DETAILED DESCRIPTION OF THE INVENTION (Field of the Invention) The present invention is directed to irradiating excitation light to a stimulable phosphor sheet on which radiographic image information is accumulated and recorded, thereby excitation light emitted from the stimulable phosphor sheet. This invention relates to a radiation image information reading device that photoelectrically detects stimulated luminescence light and reads the radiation image information, and particularly to a radiation image information reading device that can detect stimulated luminescence light emitted over a wide intensity range. It is.

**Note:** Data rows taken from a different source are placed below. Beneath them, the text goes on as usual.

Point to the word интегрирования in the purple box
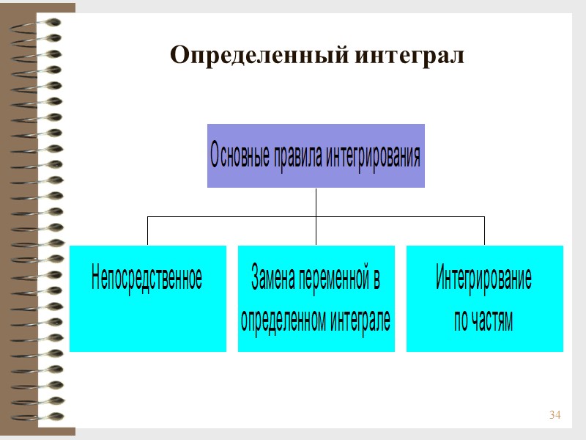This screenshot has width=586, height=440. [373, 155]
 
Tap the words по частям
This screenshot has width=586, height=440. [484, 320]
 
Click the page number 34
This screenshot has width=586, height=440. [555, 417]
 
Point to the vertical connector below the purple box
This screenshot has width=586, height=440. [316, 202]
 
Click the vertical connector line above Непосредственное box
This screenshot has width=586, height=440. [147, 231]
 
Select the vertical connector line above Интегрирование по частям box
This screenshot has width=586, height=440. [484, 231]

(Technical Background and Prior Art of the Invention) When a certain type of phosphor is irradiated with radiation (X-rays, α-rays, β-rays, γ-rays, electron beams, ultraviolet rays, etc.), a portion of this radiation energy is emitted by fluorescent light. It is known that when this phosphor is accumulated in the body and is irradiated with excitation light such as visible light, the phosphor exhibits stimulated luminescence depending on the accumulated energy; The fluorophore is called a storage fluorophore.

Using this stimulable phosphor, radiation image information of a subject such as a human body is temporarily recorded on a stimulable phosphor sheet, and this stimulable phosphor sheet is scanned with excitation light such as a laser beam. Generate stimulated luminescence light, photoelectrically read the resulting stimulated luminescence light to obtain an image signal, and based on this image signal, a radiation image of the subject is displayed on a recording material such as a photographic light-sensitive material or a display device such as a CRT. The applicant has already proposed a radiation image information recording and reproducing system that outputs a visible image.

(JP-A-55'-12429, JP-A No. 56-11395, etc.) This system has practical advantages in that it can record images over an extremely wide radiation exposure range compared to conventional radiographic systems that use silver halide photography. It has many advantages. That is, in a stimulable phosphor, it is recognized that the amount of emitted light that is stimulated to emit light due to excitation after accumulation is proportional to the amount of radiation exposure over an extremely wide range.
Therefore, even if the amount of radiation exposure varies considerably due to various imaging conditions, the amount of stimulated luminescence light emitted from the stimulable phosphor sheet can be read by the photoelectric conversion means by setting the reading gain to an appropriate value. By converting the radiation image into an electrical signal and using this electrical signal to output the radiation image as a visible image to a recording material such as a photographic light-sensitive material or a display device such as a CRT, it is possible to produce a radiation image that is not affected by fluctuations in radiation exposure. Obtainable.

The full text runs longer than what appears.